With the dawn of quantum computers on the near horizon, a new era of the computing world is about to begin, and we’ll see the end of the current cryptographic tools we use to secure our data, communications and money, as very little will remain private, encrypted and secured from the eyes of hackers and cybercriminals.
With a $3.6 million award from the National Science Foundation (NSF), a team of researchers is building a new kind of “physics-inspired” encryption that they believe could stop this wave of cyberattacks.
At the heart of this pioneering work is a flywheel known as Encrypted Operator Computations (EOC). This approach is a crosstalk between physics, computer science and mathematics is striving to realize a cryptographic “holy grail”: computing on encrypted data. It could enable processing information without ever decrypting sensitive data, which would be a major boon to privacy and security.
Lead researcher Andrei Ruckenstein, a BU College of Arts & Sciences Distinguished Professor of Physics, stresses the importance of undertaking this effort quickly. “We’re in an era where the leading edges of what can be done computationally draws from the intersections of classical and quantum computing, AI and data security,” says Ruckenstein.
The most pressing problems in these areas, including things like securing cryptographic systems against quantum attack or securing information over distance with ever-increasing demands on scaling, can’t be met by current encryption and security technologies.

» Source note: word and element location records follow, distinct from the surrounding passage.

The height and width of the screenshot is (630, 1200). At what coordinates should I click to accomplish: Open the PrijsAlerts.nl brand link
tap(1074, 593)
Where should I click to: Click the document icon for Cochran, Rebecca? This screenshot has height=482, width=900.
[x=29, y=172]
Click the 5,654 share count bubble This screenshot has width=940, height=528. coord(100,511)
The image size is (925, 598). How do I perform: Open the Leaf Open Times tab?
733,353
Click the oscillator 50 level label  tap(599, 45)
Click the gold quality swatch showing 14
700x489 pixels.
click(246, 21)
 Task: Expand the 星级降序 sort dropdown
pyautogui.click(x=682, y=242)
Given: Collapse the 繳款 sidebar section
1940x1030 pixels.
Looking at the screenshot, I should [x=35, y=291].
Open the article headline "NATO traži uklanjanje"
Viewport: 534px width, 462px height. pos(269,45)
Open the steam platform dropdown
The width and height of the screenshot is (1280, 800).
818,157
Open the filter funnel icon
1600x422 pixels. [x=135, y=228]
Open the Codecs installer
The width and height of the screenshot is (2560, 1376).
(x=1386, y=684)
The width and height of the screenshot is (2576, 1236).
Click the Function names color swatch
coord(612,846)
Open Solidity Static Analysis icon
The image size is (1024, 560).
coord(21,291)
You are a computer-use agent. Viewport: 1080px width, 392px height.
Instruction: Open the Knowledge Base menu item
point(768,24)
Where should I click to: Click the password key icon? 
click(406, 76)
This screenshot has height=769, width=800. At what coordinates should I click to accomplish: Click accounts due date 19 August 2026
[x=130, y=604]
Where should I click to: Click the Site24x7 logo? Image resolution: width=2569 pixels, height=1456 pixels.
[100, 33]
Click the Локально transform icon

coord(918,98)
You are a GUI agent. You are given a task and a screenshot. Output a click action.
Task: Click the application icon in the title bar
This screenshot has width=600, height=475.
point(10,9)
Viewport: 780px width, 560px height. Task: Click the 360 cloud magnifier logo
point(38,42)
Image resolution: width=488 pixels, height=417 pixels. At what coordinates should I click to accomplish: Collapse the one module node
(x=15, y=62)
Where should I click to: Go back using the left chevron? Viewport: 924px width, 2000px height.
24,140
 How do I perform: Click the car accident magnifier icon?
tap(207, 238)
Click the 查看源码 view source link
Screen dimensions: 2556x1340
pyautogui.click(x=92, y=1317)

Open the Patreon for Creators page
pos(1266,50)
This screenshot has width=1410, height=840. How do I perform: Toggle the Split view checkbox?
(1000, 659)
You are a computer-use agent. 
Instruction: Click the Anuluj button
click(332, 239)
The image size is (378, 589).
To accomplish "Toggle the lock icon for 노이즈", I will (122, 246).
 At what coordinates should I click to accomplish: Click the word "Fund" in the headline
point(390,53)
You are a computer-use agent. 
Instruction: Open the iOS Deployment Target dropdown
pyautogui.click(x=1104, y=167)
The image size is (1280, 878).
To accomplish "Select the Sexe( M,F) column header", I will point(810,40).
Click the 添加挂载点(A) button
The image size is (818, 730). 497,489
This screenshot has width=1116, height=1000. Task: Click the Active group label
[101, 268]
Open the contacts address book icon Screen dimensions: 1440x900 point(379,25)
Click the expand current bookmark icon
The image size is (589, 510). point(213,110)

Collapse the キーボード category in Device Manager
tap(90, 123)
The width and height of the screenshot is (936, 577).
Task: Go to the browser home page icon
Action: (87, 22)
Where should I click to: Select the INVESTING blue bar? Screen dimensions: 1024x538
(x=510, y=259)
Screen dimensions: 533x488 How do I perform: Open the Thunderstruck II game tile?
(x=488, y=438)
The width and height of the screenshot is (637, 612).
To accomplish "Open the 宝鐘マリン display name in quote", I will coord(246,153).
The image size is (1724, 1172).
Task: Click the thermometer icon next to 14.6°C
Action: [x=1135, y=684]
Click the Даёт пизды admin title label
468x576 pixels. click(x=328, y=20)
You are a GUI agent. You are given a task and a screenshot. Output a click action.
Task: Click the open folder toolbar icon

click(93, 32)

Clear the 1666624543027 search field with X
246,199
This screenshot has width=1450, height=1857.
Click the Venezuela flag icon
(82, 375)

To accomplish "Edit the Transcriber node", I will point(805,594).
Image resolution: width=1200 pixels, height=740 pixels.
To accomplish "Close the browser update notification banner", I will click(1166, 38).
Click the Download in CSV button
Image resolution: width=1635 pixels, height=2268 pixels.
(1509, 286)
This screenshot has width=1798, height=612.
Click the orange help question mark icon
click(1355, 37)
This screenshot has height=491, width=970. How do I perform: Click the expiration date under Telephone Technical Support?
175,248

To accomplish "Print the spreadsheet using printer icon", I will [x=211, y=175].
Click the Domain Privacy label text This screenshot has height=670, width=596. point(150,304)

The novel BU team approach views computational complexity as a thermodynamic quantity. Just as heat or energy can diffuse around through a physical system, they work to “disorder” computer circuit gates to make it so it’s impossible to learn information. Although EOC is supposed to work on classical computers, its intuitional leap comes directly from quantum computation basis.
“Our method should be naturally secure against classical and quantum attacks,” Ruckenstein says, emphasising the long-term prospects for this technology. If successful, such work could help to restore public trust in AI systems and facilitate new opportunities for data-driven, socially responsible innovation in a quantum-threatened world. This physics-first approach is a major stepping stone in the direction of a more secure and future-proof cybersecurity scenario.